PROBLEM DESCRIPTION = Gather every line of the records that contains the word "Select" and copy each one out in the order it appears.

=-=-=-=-=

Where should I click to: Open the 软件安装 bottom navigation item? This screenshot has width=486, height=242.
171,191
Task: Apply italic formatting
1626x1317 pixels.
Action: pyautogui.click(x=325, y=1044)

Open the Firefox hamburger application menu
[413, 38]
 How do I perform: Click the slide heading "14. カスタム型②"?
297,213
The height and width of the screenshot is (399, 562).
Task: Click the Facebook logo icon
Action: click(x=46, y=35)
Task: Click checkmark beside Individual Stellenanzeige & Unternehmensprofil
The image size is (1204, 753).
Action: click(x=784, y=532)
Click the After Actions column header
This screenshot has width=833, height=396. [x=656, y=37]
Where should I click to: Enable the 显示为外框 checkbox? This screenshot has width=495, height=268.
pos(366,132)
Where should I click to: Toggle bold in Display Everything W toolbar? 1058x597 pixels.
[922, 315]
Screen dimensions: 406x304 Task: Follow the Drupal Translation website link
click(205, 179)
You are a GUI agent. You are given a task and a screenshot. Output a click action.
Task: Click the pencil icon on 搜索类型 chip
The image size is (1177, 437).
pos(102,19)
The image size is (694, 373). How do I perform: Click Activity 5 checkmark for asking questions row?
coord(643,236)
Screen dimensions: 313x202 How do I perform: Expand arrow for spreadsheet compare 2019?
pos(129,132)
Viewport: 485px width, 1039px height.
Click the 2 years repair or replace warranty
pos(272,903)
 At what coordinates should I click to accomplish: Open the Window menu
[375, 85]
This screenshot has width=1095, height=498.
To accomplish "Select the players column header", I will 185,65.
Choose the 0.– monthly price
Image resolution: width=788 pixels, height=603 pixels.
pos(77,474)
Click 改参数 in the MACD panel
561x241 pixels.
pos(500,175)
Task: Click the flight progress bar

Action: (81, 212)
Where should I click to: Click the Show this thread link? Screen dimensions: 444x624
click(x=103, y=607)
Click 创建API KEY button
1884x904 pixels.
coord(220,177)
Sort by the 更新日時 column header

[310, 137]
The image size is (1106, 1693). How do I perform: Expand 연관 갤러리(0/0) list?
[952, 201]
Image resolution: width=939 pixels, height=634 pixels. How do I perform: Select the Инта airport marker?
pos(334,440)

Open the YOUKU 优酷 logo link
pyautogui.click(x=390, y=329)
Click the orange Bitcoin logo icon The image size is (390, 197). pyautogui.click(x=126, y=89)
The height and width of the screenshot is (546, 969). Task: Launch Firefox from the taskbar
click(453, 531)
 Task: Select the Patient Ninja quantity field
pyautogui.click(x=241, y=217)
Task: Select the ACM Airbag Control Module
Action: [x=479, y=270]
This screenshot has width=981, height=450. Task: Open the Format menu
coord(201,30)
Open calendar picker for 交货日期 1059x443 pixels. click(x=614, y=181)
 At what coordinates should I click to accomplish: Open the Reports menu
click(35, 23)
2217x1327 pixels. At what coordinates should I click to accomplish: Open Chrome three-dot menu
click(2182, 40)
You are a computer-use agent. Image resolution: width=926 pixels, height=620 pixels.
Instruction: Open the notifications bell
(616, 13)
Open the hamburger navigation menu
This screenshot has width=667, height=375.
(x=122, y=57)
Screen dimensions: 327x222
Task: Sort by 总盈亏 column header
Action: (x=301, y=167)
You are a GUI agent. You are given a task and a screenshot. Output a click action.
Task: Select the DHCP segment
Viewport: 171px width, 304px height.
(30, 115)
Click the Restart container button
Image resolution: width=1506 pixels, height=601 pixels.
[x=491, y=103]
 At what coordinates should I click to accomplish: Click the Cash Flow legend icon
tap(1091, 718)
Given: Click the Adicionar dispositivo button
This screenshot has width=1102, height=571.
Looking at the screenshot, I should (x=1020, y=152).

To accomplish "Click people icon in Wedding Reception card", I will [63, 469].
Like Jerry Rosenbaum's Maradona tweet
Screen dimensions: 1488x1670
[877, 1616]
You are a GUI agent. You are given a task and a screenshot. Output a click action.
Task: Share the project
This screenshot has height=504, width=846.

=-=-=-=-=

EXERCISE RESPONSE =
To accomplish "Select the players column header", I will 185,65.
Image resolution: width=939 pixels, height=634 pixels. How do I perform: Select the Инта airport marker?
 Task: Select the Patient Ninja quantity field
Task: Select the ACM Airbag Control Module
Task: Select the DHCP segment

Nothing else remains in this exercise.